### Material for this task
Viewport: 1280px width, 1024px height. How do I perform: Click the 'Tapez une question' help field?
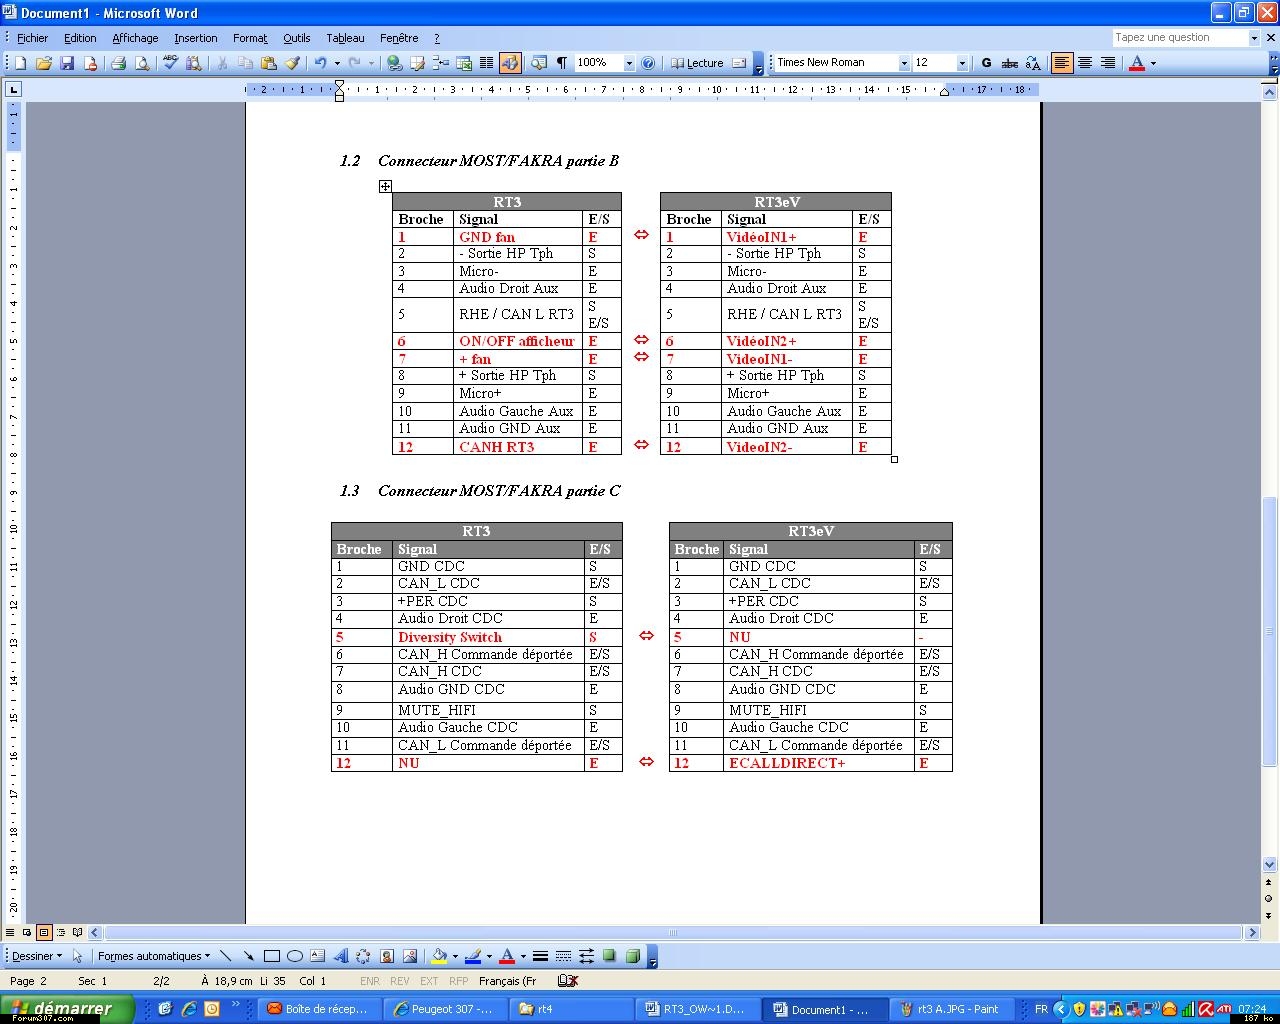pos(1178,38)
* * *
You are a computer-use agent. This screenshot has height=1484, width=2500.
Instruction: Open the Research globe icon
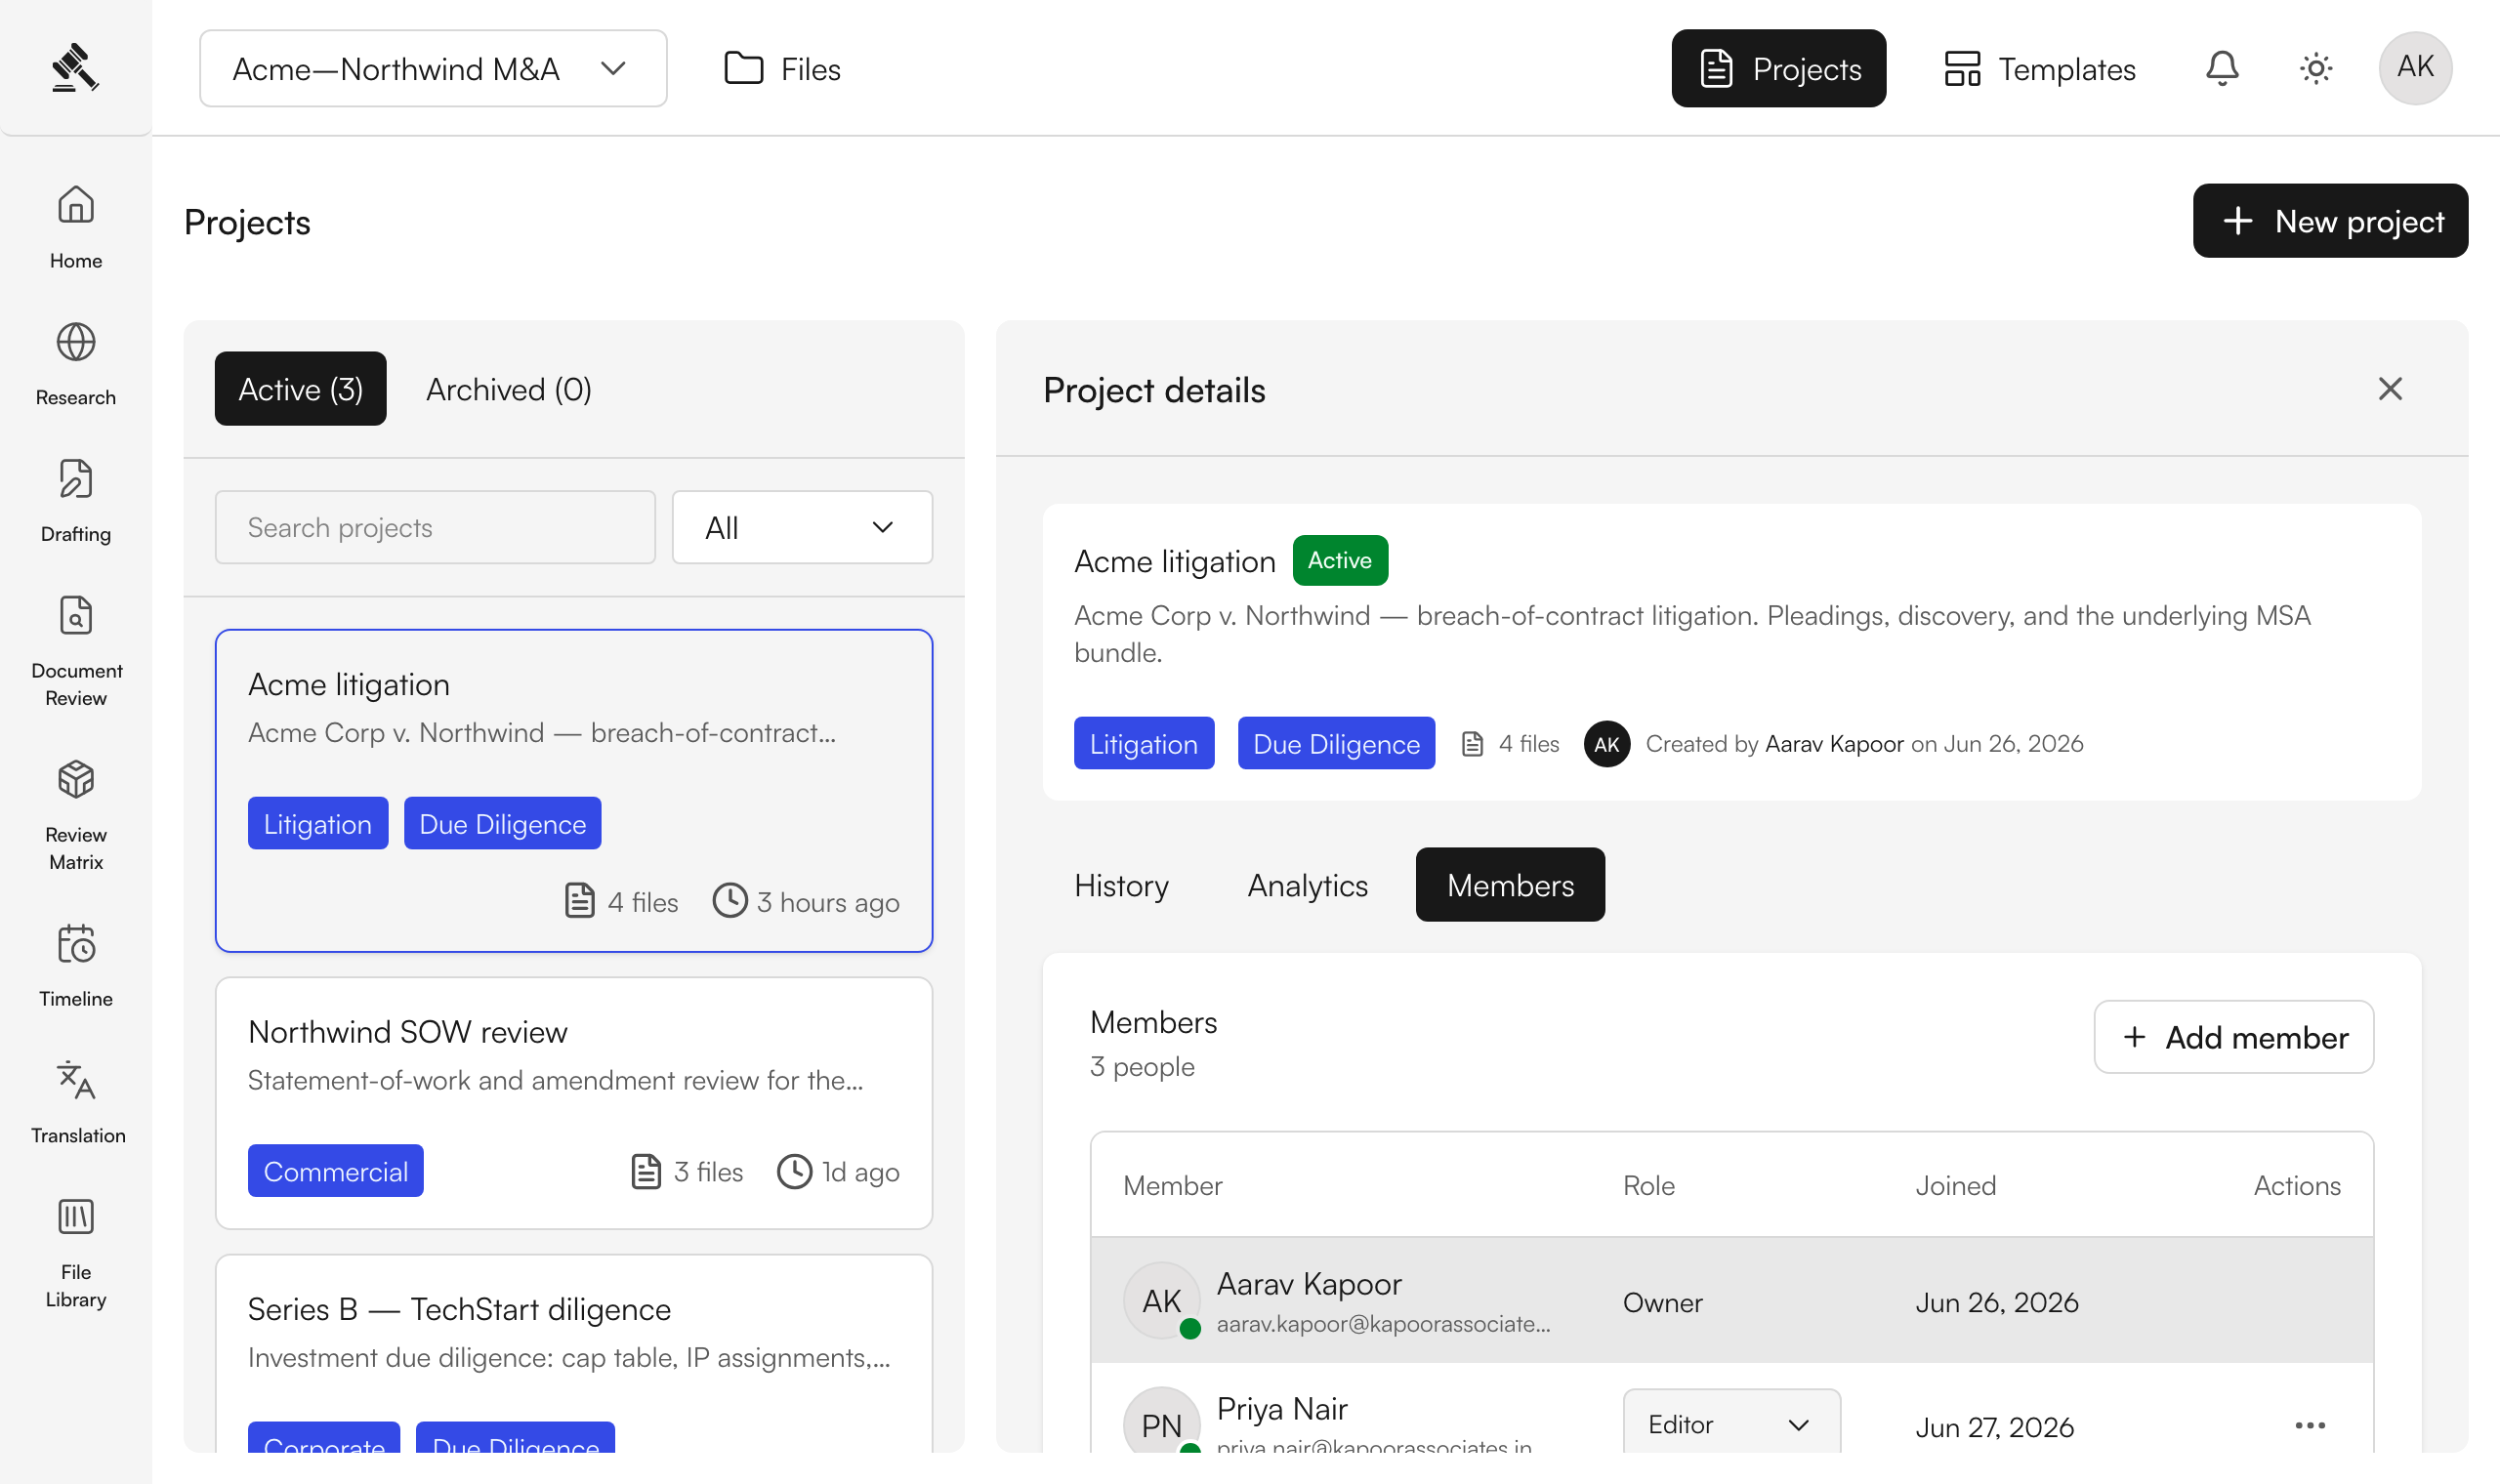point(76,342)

### Task requirements
Give the stretch that starts with the line containing "Viewport: 1280px width, 1024px" and ends with the line containing "pos(1178,38)" as a JSON list of strings, one string per line, with blank lines and pictures left out.

### Correct answer
[
  "Viewport: 1280px width, 1024px height. How do I perform: Click the 'Tapez une question' help field?",
  "pos(1178,38)"
]